En cuestión de horas, un accidente de tránsito en Tunja pasó de ser un hecho más de la siniestralidad vial de Semana Santa a convertirse en tendencia. El protagonista involuntario fue Pedro Pablo Salas, funcionario del Gobierno nacional, quien apareció visiblemente alterado en un video grabado en el lugar de los hechos, luego de que su hija resultara involucrada en un choque entre motocicletas.
El siniestro ocurrió hacia la 1:30 de la madrugada, entre el miércoles y el jueves santo, cuando dos motos colisionaron. En una de ellas se movilizaba la hija de Salas como parrillera. De acuerdo con lo expuesto por el propio funcionario en un video posterior, la joven sufrió afectaciones de consideración, aunque se encuentra fuera de peligro, al igual que las demás personas involucradas.
La reacción de Salas en la escena —marcada por la angustia y la pérdida momentánea de control— fue registrada en video y difundida en redes sociales, donde rápidamente se viralizó. Las imágenes generaron todo tipo de comentarios: desde críticas por su comportamiento hasta muestras de empatía por la situación.
En su posterior pronunciamiento, Salas planteó una defensa de lo que denominó “la fragilidad del individuo” en situaciones límite, al tiempo que cuestionó la tendencia a grabar y exponer públicamente este tipo de momentos. También señaló que su reacción debe entenderse en el contexto de la incertidumbre sobre el estado de salud de su hija, quien era trasladada en ambulancia.
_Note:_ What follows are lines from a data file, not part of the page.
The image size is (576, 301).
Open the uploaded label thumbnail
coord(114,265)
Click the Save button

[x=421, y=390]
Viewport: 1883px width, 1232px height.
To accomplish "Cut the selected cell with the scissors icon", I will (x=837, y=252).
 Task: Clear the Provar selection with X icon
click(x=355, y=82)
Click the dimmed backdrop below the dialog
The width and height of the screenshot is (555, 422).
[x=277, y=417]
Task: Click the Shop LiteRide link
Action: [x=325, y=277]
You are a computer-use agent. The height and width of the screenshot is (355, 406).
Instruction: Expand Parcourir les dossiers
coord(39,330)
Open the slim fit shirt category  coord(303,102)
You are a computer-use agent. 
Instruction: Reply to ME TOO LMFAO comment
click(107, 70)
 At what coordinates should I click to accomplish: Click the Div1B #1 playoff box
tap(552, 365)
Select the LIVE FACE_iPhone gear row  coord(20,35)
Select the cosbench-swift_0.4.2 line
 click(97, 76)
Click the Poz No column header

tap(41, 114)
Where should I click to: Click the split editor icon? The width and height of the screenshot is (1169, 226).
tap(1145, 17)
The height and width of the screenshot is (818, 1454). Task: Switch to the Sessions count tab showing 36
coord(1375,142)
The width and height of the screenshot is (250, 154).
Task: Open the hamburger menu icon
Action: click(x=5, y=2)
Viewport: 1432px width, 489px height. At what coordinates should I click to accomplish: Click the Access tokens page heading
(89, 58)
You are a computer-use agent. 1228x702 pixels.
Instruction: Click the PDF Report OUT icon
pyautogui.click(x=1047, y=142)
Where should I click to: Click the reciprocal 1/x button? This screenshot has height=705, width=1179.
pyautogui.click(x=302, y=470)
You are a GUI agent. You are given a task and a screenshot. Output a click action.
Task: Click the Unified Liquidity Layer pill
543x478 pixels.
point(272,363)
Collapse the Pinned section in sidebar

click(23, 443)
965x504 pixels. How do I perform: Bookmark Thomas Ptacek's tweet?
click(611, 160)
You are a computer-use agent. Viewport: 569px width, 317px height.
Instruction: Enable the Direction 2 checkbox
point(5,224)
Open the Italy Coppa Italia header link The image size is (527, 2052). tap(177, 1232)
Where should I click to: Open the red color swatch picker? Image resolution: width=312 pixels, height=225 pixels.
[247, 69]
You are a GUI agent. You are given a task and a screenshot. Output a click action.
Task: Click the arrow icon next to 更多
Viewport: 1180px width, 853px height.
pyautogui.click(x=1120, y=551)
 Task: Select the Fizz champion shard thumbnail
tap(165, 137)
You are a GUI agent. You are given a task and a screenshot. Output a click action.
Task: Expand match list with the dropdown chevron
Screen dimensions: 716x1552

Más allá del episodio puntual, el funcionario aprovechó para referirse a un fenómeno más amplio: el crecimiento acelerado del uso de motocicletas en Colombia y su relación con la accidentalidad. En ese sentido, advirtió que el aumento de este medio de transporte ha venido acompañado de mayores riesgos, tanto en ciudades como en corredores regionales.
El caso se da en medio de una Semana Santa con múltiples reportes de accidentes de tránsito en distintas regiones del país, varios de ellos con víctimas fatales y lesionados. Aunque no se han divulgado cifras oficiales consolidadas para Tunja en estos días, las autoridades han reiterado llamados a la prudencia, especialmente entre motociclistas.
El episodio, en suma, dejó abierta una discusión de la tensión entre lo privado y lo público en la era digital, la rapidez con la que se construyen juicios en redes sociales y, de fondo, un problema estructural de movilidad que sigue cobrando relevancia en Colombia.